Every year brings a fresh crop of cybersecurity threats. In 2020, there was a surge in breaches, with cloud-based attacks
But while companies and consumers are most often the target of hackers, a group of government-backed hackers from North Korea have set their signs on individual security researchers. Google’s Threat Analysis Group revealed this latest threat, which uses social engineering attacks and appears to have been going on for several months.
Social engineering attacks include phishing, fraudulent communications disguised as legitimate, spear phishing, and pretexting. The fact that these types of methods are on the rise isn’t surprising, given the fact that Microsoft has reported that social engineering attacks have jumped to 20,000 to 30,000 a day in the U.S. alone. In one of the most highly publicized cases last summer, a hacker took over the Twitter accounts of several celebrities, business executives, companies, and politicians to con people into sending Bitcoin to an account. A 17-year-old hacker in Florida was eventually arrested, but not before he scammed people out of around $117,000.
According to Google, the criminals in this latest threat established a research blog and multiple Twitter profiles to interact with potential targets. They used the profiles to post links to the blog, which included “guest” posts from unwitting legitimate security researchers to make the blog look authentic.
The hackers also used platforms such as Twitter, LinkedIn, Telegram, Discord, Keybase, and email to reach out to researchers about possible collaborations on vulnerability research. They would then provide their targets with a Visual Studio Project that would contain a source code for exploiting the vulnerability, as well as an additional DLL that would be executed through Visual Studio Build Events.

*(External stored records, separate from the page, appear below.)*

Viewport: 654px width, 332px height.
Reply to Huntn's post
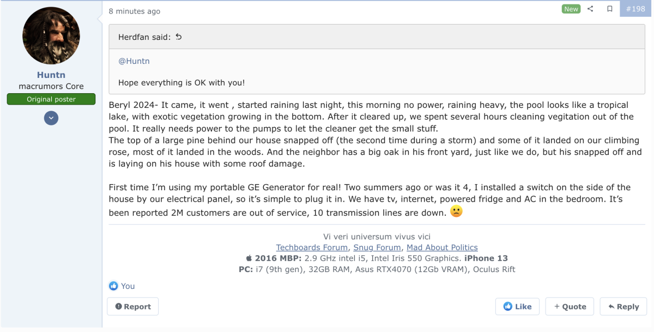[x=623, y=306]
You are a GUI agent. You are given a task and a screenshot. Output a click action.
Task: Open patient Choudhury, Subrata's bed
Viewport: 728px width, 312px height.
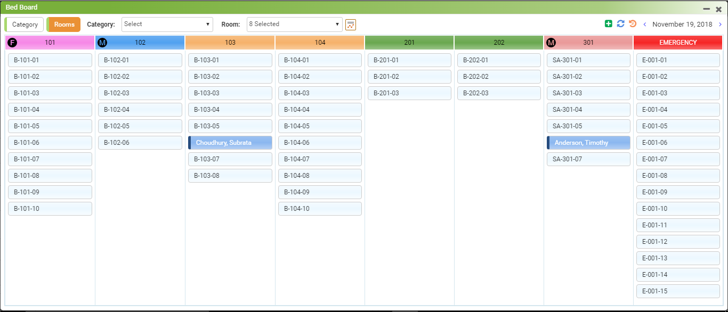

The DLL is custom malware that would immediately begin communicating with actor-controlled C2 domains.
This isn’t the first time security pros have been targeted. In December, cybersecurity firm FireEye confirmed that its own systems were breached by Russian operatives using “novel techniques” to make off with its own tool kit, which could be useful in mounting new attacks around the world.
These new threats indicate that nobody is immune from cyberattacks, and even well-meaning cybersecurity researchers are at risk for vulnerability. And while measures are certainly being put in place to prevent these types of exploitations, perhaps the most effective weapon is security education and training to ensure that individuals are aware of the myriad ways that cyber criminals may attempt to gain access to data.